Understanding Indium from Zinc Ore — The Soft Metal Behind Every Touchscreen

Ferdinand Reich and Hieronymus Theodor Richter discovered indium in 1863 at the Freiberg School of Mines while spectroscopically analyzing zinc blende (sphalerite) for thallium. They found a brilliant indigo-blue spectral line never seen before — hence 'indium' from the Latin 'indicium' (indigo). Reich was color-blind and could not see the line himself; his assistant Richter confirmed the color. The discovery required only a spectroscope and a zinc ore sample.

Indium has no ore of its own — it occurs at 10-20 ppm in sphalerite (zinc sulfide), substituting for zinc in the crystal lattice. All commercial indium is recovered as a byproduct of zinc refining. China produces 50% of global supply (approximately 900 tonnes annually), followed by South Korea and Japan. The total identified global resource is only about 50,000 tonnes, making indium one of the scarcest technology metals.
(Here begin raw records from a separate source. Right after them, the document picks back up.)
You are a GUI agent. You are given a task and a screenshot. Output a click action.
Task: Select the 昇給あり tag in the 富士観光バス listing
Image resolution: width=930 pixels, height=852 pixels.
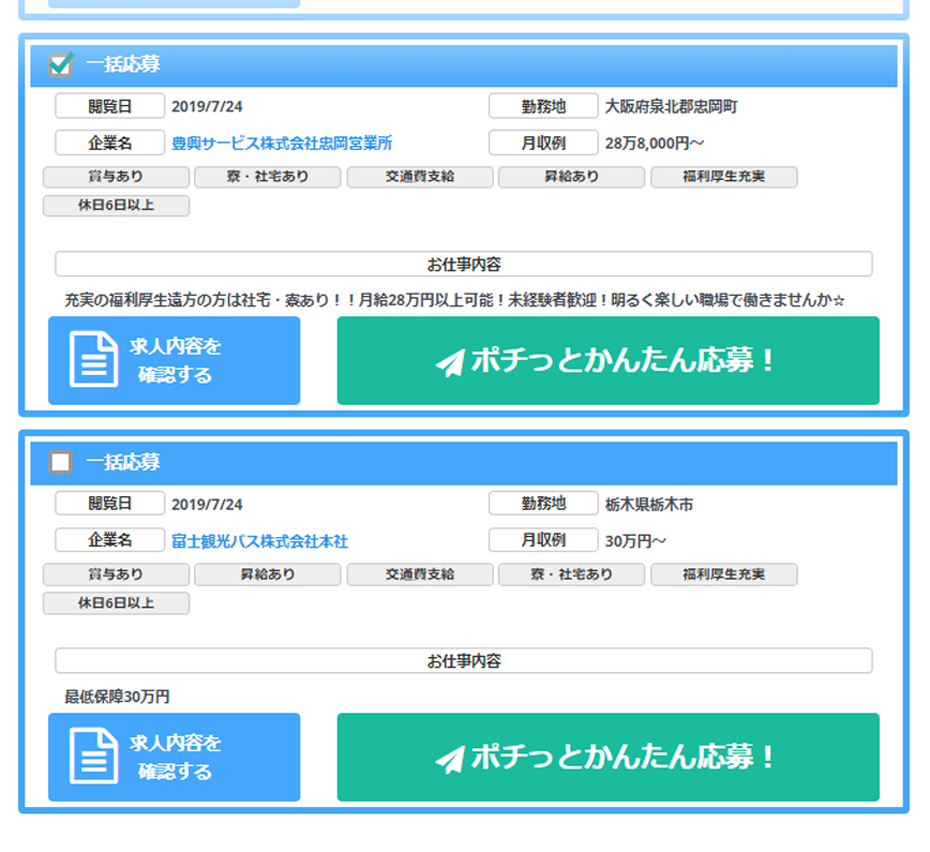[x=268, y=574]
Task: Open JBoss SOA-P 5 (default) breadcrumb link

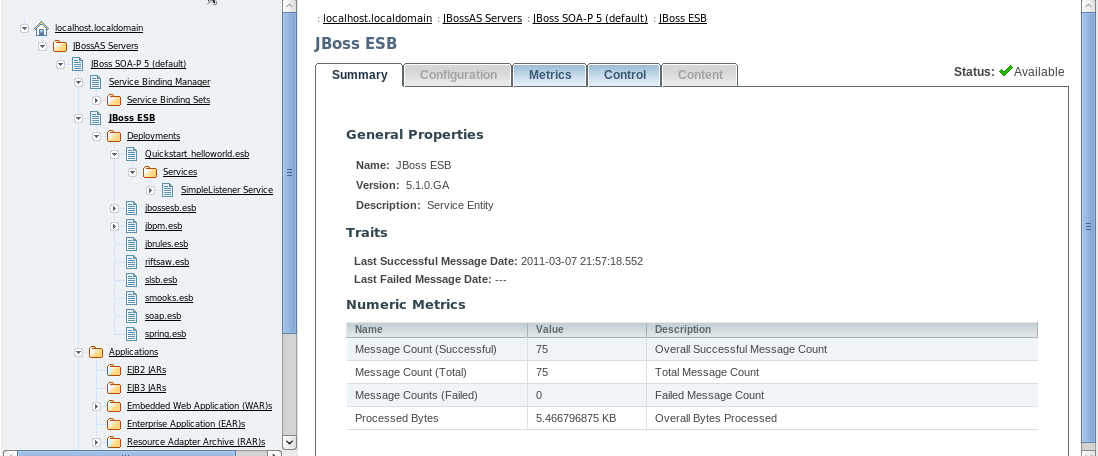Action: (x=590, y=18)
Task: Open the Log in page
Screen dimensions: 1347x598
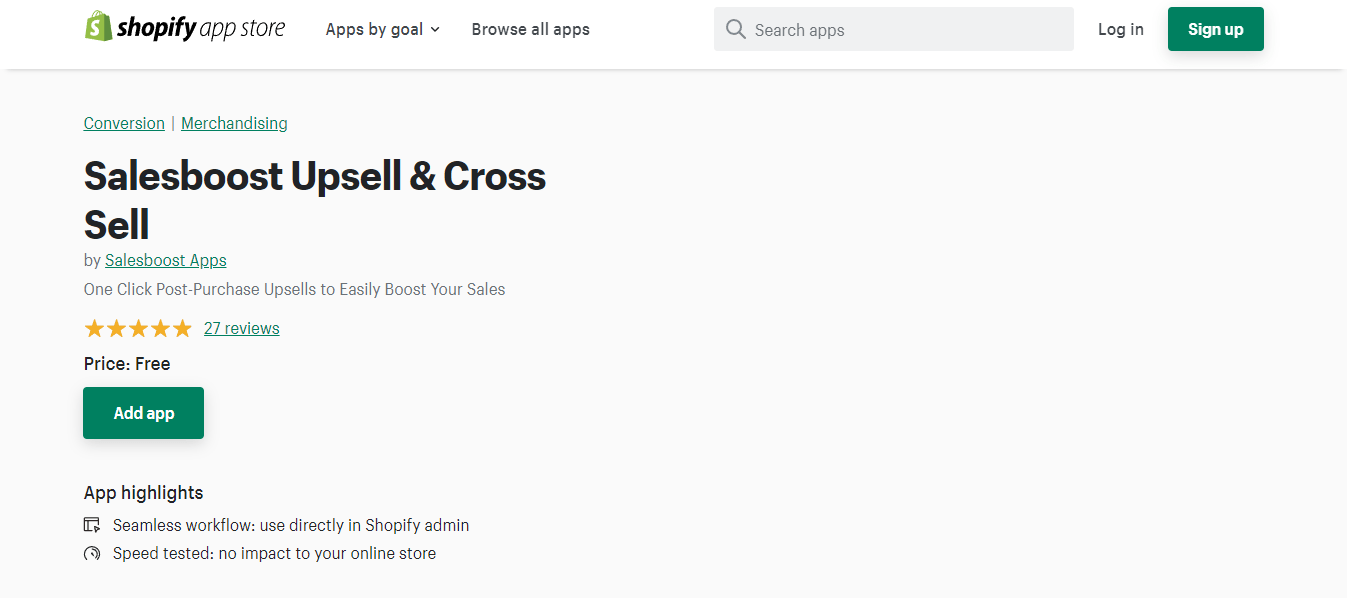Action: click(1120, 29)
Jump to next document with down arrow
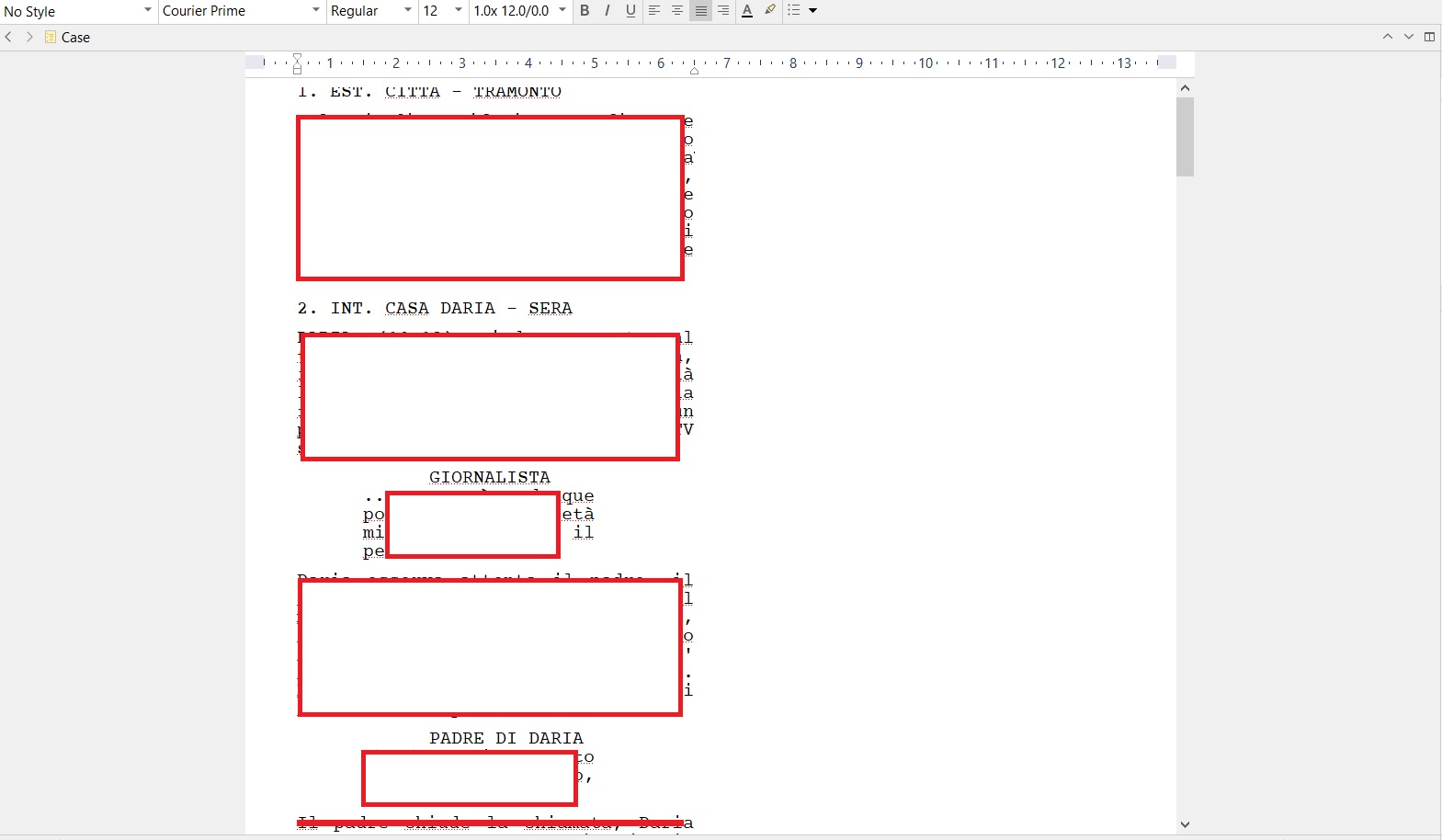The height and width of the screenshot is (840, 1442). 1409,37
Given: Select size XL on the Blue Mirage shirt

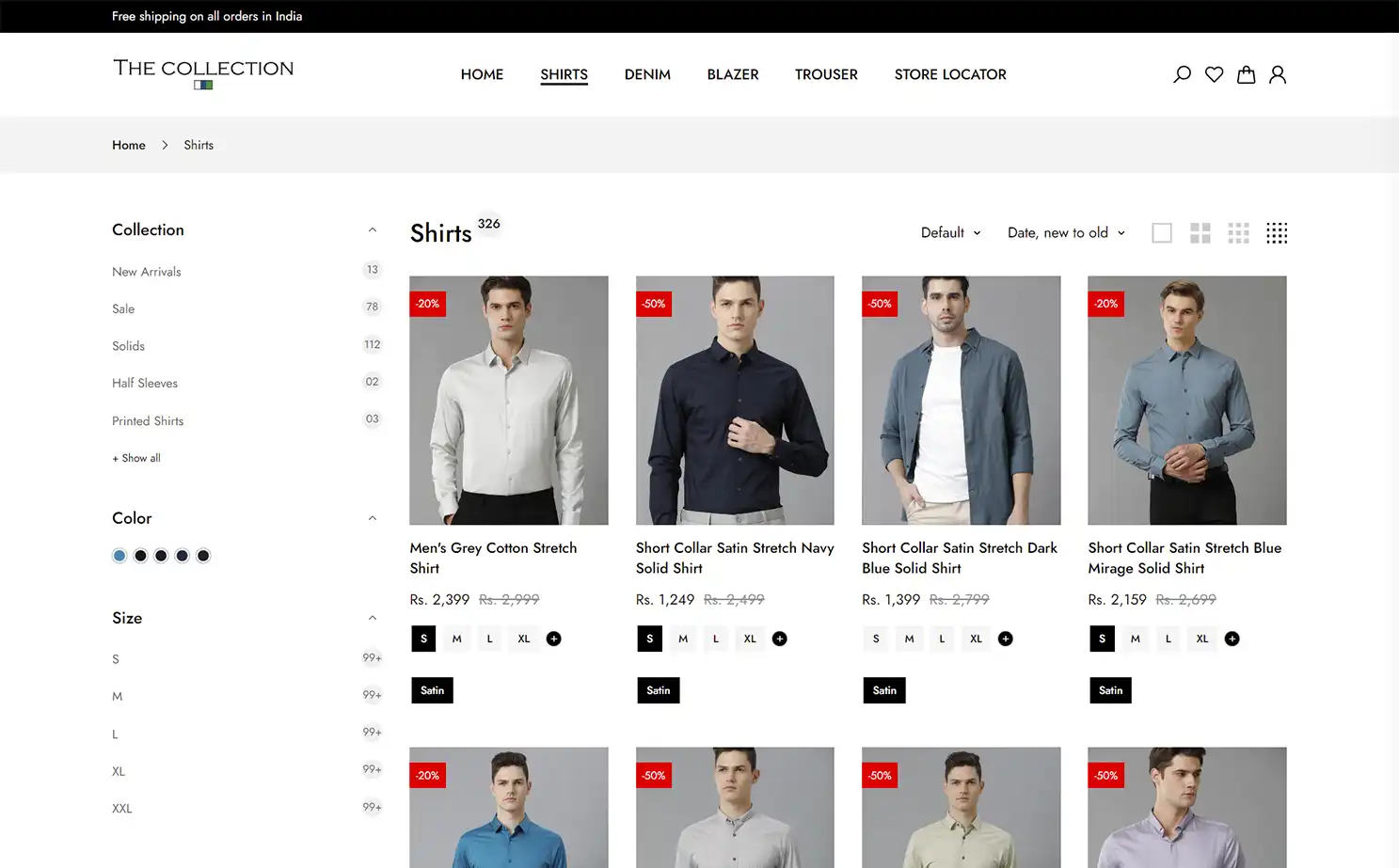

During electrolytic zinc refining, indium accumulates in the residues and anode slimes. The residue is leached with hydrochloric acid, and indium is selectively extracted by solvent extraction using di(2-ethylhexyl)phosphoric acid (D2EHPA). Cementation on aluminum strips from acid solution is a simpler alternative. Final purification to 99.999% (5N) grade uses zone refining or electrolytic refining in indium sulfamate baths.

Indium is remarkably soft — softer than lead — and leaves a visible streak on paper. It emits a high-pitched 'tin cry' when bent as crystal planes shear. Melting point is 156.6°C, density 7.31 g/cm³. Indium wets glass, making it useful as a sealant for glass-to-metal joints in vacuum systems. It remains ductile and malleable down to cryogenic temperatures, unlike most metals that become brittle. Indium metal is non-toxic.

Indium tin oxide (ITO) — 90% In₂O₃, 10% SnO₂ — is a transparent electrical conductor, the only material that combines high optical transparency (>85% in visible spectrum) with low electrical resistivity. Every touchscreen on every smartphone, tablet, and laptop uses an ITO coating sputtered onto glass. The coating is just 100-200 nanometers thick — invisible to the eye but conducting enough to sense finger position. ITO consumes 65% of global indium production.

Indium gallium nitride (InGaN) is the active material in blue and white LEDs — every white LED lamp, phone screen backlight, and traffic signal uses this compound. Adjusting the indium-to-gallium ratio tunes emission from ultraviolet through blue to green. Indium phosphide (InP) is the substrate for high-speed fiber optic lasers and photodetectors operating at 1.3 and 1.55 micrometer wavelengths — the standard for telecommunications.

Indium-based solders (In-Sn, In-Ag, In-Bi) melt at temperatures as low as 118°C, enabling assembly of heat-sensitive components. Pure indium thermal interface material (TIM) between a CPU and its heatsink provides superior heat transfer because indium's softness allows it to conform perfectly to microscopic surface roughness. Indium foil seals in cryogenic equipment because it remains ductile at liquid helium temperature (4 K).

Copper indium gallium selenide (CIGS) thin-film solar cells achieve 23.6% laboratory efficiency — the highest of any thin-film technology. The CIGS absorber layer is only 1-2 micrometers thick, using 100 times less semiconductor material than silicon wafers. CIGS panels can be deposited on flexible substrates for building-integrated photovoltaics. However, indium scarcity limits CIGS to niche applications compared to silicon and cadmium telluride.

Indium faces unique supply risks: production depends entirely on zinc mining decisions (no dedicated indium mines), recycling rates are below 1% (most indium in touchscreens and LEDs is too dispersed to recover), and demand is growing 5-10% annually as touchscreen and LED adoption expands globally. In 2023, China restricted indium exports alongside gallium and germanium, highlighting semiconductor supply chain fragility.

Record indium's key data: atomic number 49, density 7.31 g/cm³, melting point 156.6°C, very soft silvery metal. Replacing ITO is one of the most active research areas in materials science — candidates include graphene, silver nanowires, carbon nanotubes, and PEDOT:PSS conducting polymer. None yet match ITO's combination of transparency, conductivity, processability, and durability. Until a replacement scales commercially, indium remains indispensable for the display industry.